A nine-year interval between the purchase of the land and its condemnation does not render the purchase price patently inadmissible. The elapse of time coupled with economic and physical changes affecting the property are the factors to be considered. See generally, 5 Nichols on Eminent Domain, § 21.2; 27 Am Jur 2d, Eminent Domain, § 428, p 326. Where substantial fluctuation of economic and physical conditions occur then the original purchase price may not be a fair reflection upon present value of the condemned land.
Testimony in this case indicates that economic and physical changes occurred during the nine-year interval. The land in question, when purchased nine years prior to condemnation, was acquired primarily for its agricultural potential. Now the land is located in the midst of a rapidly expanding commercial and residential setting. The original purchase price does not fairly reflect upon the land's present worth and has no probative value whatsoever.
Whether the time of buying the property was so remote that the price would afford no indication of the value at the time of taking was largely within *35 the discretion of the trial judge. But where the inadmissible and prejudicial testimony is received and acted upon by the jury in a condemnation proceeding this Court may reverse. Western Michigan University Board of Trustees v. Slavin (1968), 381 Mich 23.
The trial court in this case had second thoughts about admitting testimony as to the original purchase price. Admitting its error the court gave the following "curative" instructions:
"I further charge you that you are to disregard the testimony as to the purchase price of the property as testified to by Mr. McGuire when arriving at your verdict. This testimony is stricken * * * from the record and should not be considered by you in arriving at your verdict."
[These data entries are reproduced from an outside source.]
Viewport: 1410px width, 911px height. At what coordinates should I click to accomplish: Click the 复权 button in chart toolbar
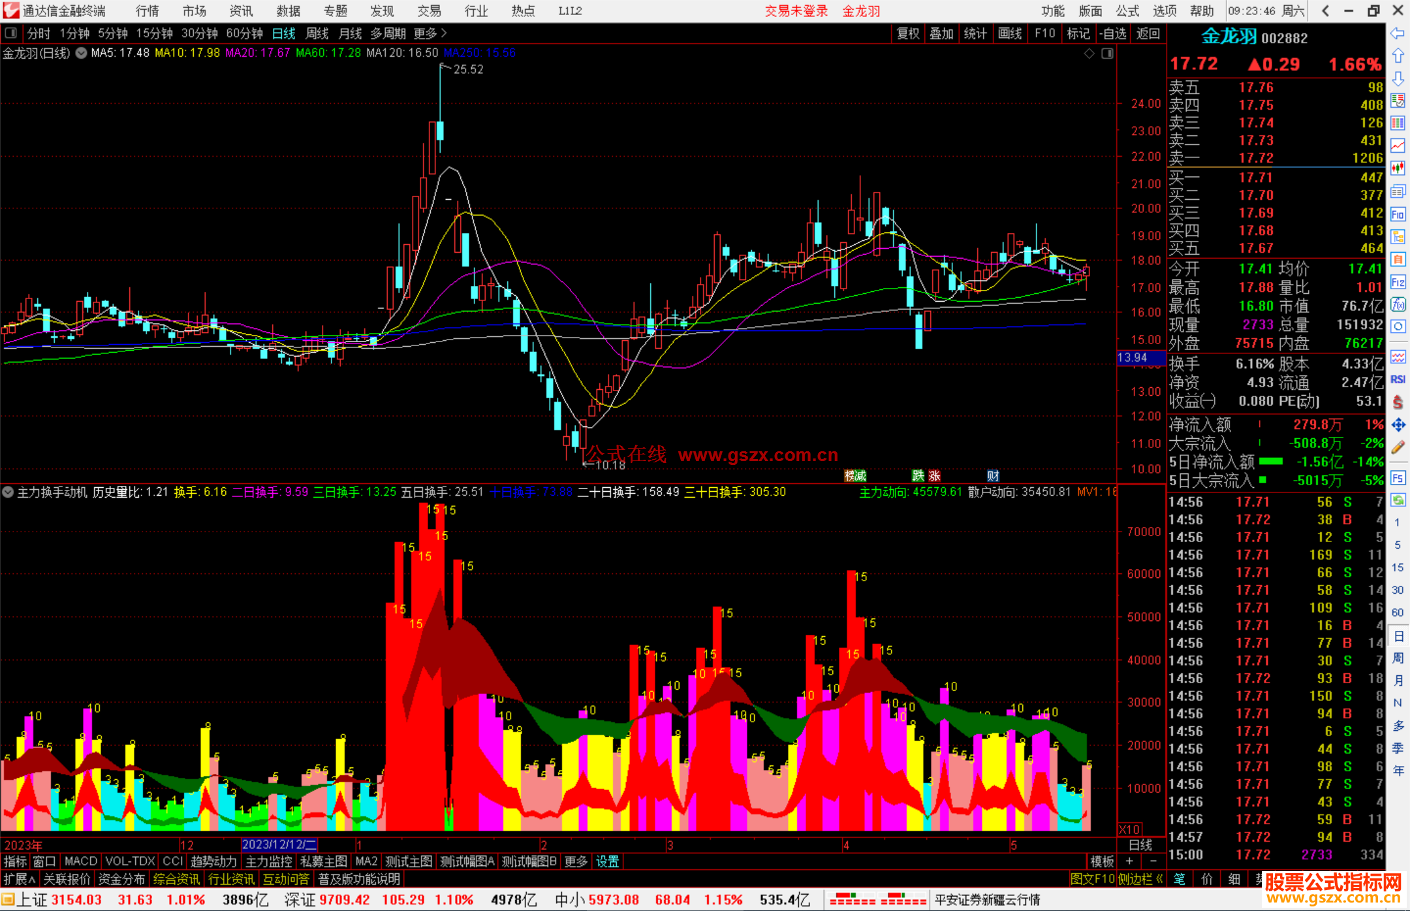[x=907, y=33]
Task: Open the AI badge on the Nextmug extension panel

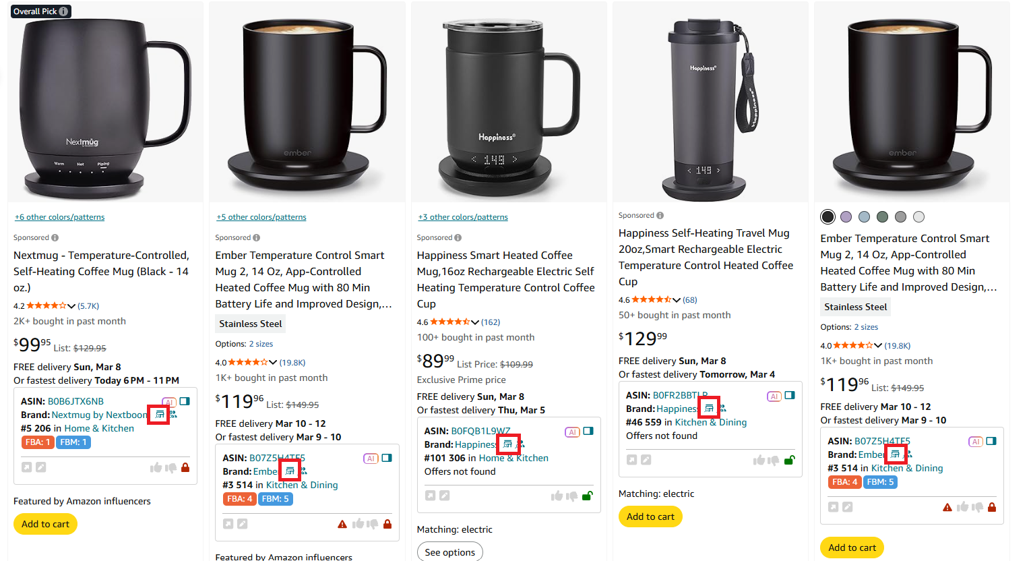Action: click(168, 402)
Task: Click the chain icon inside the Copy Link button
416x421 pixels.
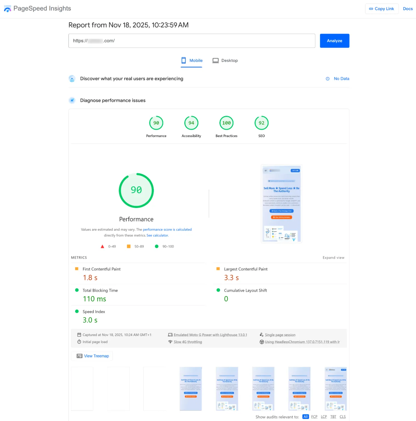Action: click(371, 8)
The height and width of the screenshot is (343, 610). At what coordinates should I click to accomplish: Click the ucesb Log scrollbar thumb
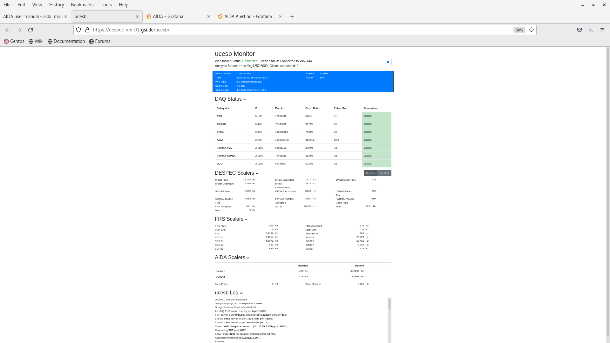click(x=389, y=304)
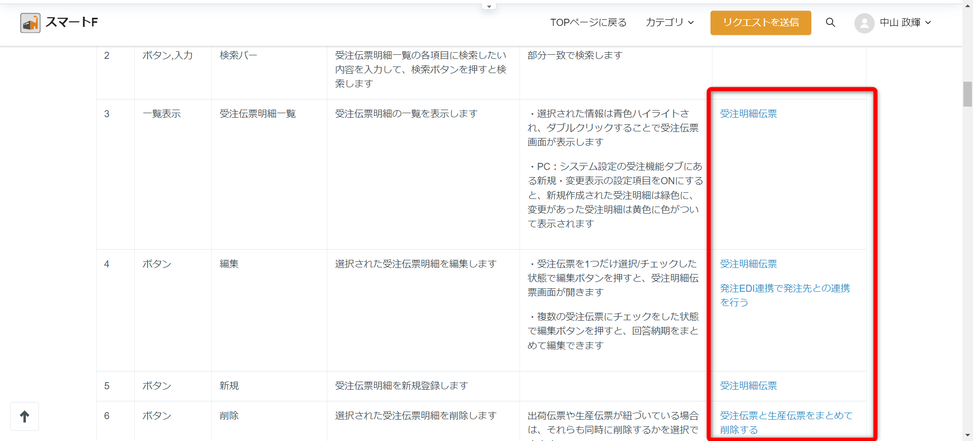Image resolution: width=973 pixels, height=441 pixels.
Task: Go to TOPページに戻る
Action: pyautogui.click(x=588, y=22)
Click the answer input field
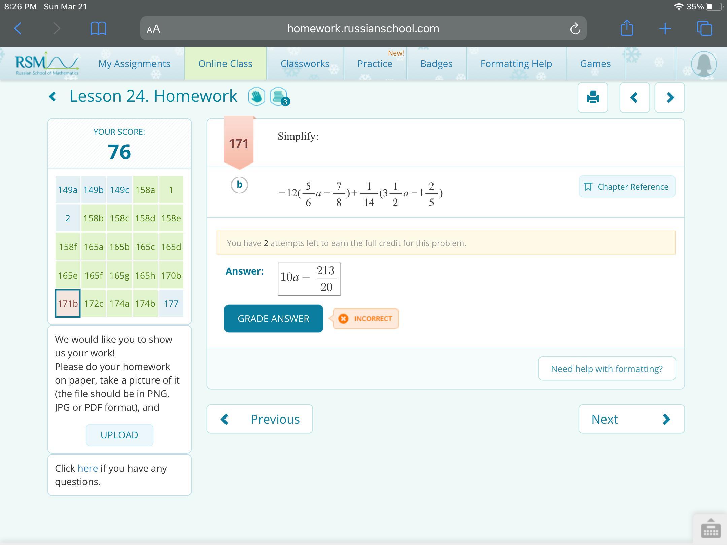This screenshot has width=727, height=545. point(309,279)
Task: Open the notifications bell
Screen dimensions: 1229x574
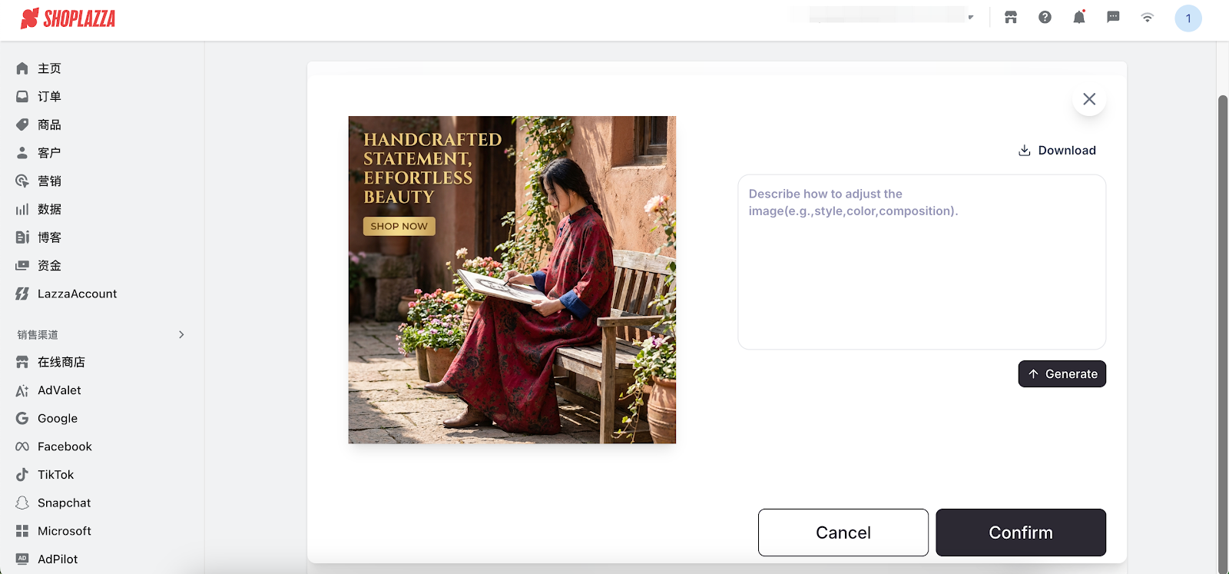Action: tap(1079, 18)
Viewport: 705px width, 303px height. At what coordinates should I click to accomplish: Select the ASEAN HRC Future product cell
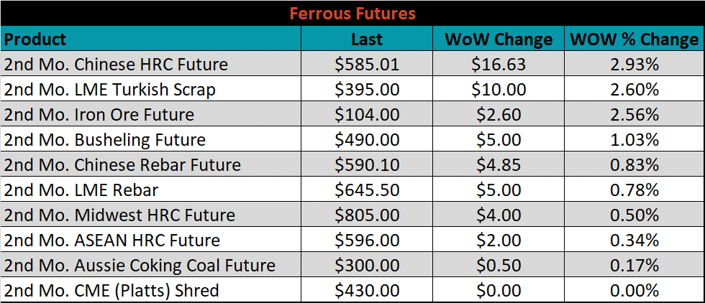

It is difficult to conceive how this "curative" instruction could wipe out the prejudicial effect of the purchase-price testimony. The jury verdict was the lowest possible amount which could have been rendered within the range of testimony. The "curative" instruction could not have, to any significant degree, mitigated the prejudicial effect of the purchase-price testimony.
Reversed and remanded for a new trial.
All concurred.
NOTES
[*] Circuit judge, sitting on the Court of Appeals by assignment.